Daisy: Collections Management Intern

As a Collections Management intern, my main tasks include registering museum pieces into the database embARK. I am gaining exposure to artists and finding new favorites every time I come in. I added a piece to the museum record a few weeks ago by David Maisel. Born in New York in 1961, Maisel graduated from Princeton University. His classmate was Emmet Gowin, a photographer whose work I’ve seen before who focused on intimate photos of his wife. That’s another exciting part of this internship – connecting artists I’m learning about with their peers and artistic movements.

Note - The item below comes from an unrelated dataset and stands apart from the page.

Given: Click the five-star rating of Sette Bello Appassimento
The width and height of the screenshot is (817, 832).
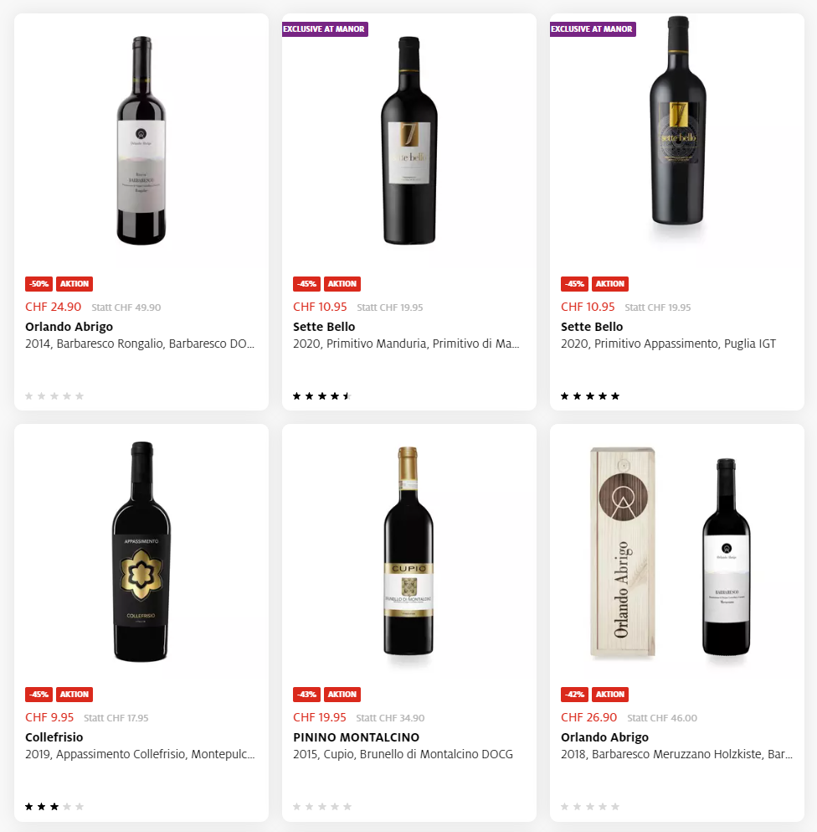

David Maisel is a contemporary American photographer whose work typically explores vast expanses and saturated landscapes. From an aerial vantage point, he observes his subjects from a low-flying aircraft. The resulting images often have no vantage point or horizon and take on an almost medical, compartmental quality. These landscapes are often scenes of pit mines, cyanide leaching fields, water reclamation projects, and urban scrawl. Disconnected and distorted, the abstracted terrain shows an unusual perspective on the environments affected by humans.

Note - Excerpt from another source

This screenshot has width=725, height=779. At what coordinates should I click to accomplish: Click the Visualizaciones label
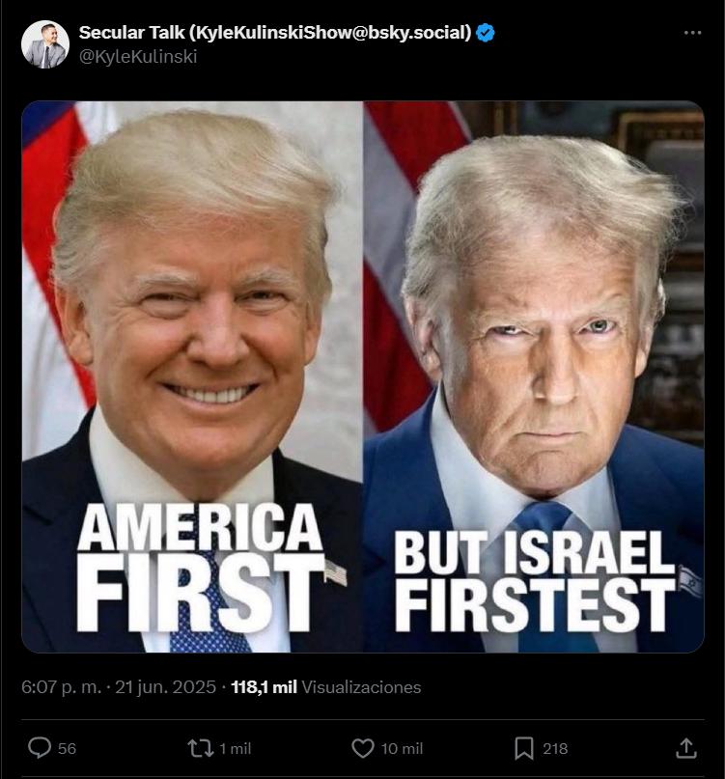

Another one of Maisel’s collections I admired is the Library of Dust. The photographs are of copper canisters containing unclaimed remains of psychiatric patients from a hospital in Oregon. Because of chemical corrosion from the remains, the canisters are uniquely and vividly colored. I took two chemistry courses last year and we did a lab with copper and different chemicals to observe unique reactions. I remember the vivid colors of some of the chemical combinations and thinking about how these could be employed in an artistic context. When I see the images from Maisel’s collection, I can only begin to grasp the desolation of the thousands of forgotten patients from this and many other psychiatric hospitals. Each canister is a beautiful chemical portrait atoning for an anonymous body, an anonymous memory.

Cups

I also catalogued a print recently by Shoji Miyamoto from Osaka, Japan. Their work was collected by the museum in 2010 as part of a group of Japanese printmakers who adventurously push the boundaries of traditional printmaking. When I see this work, I feel a pull towards analyzing the colors and forms of food that I normally wouldn’t. The print is cohesive and is satisfying to look at. Through this internship, I’m learning more about different media like multiple block prints and getting the opportunity to study pieces like Miyamoto’s closely.
Kiwie

Watermellon

Suchi

By registering these and many other works of art in the database, I’m gaining exposure to artists I wouldn’t otherwise see. From processing vast deaths to finding the beauty in everyday life, the pieces collected by the Bates museum are diverse and thought provoking.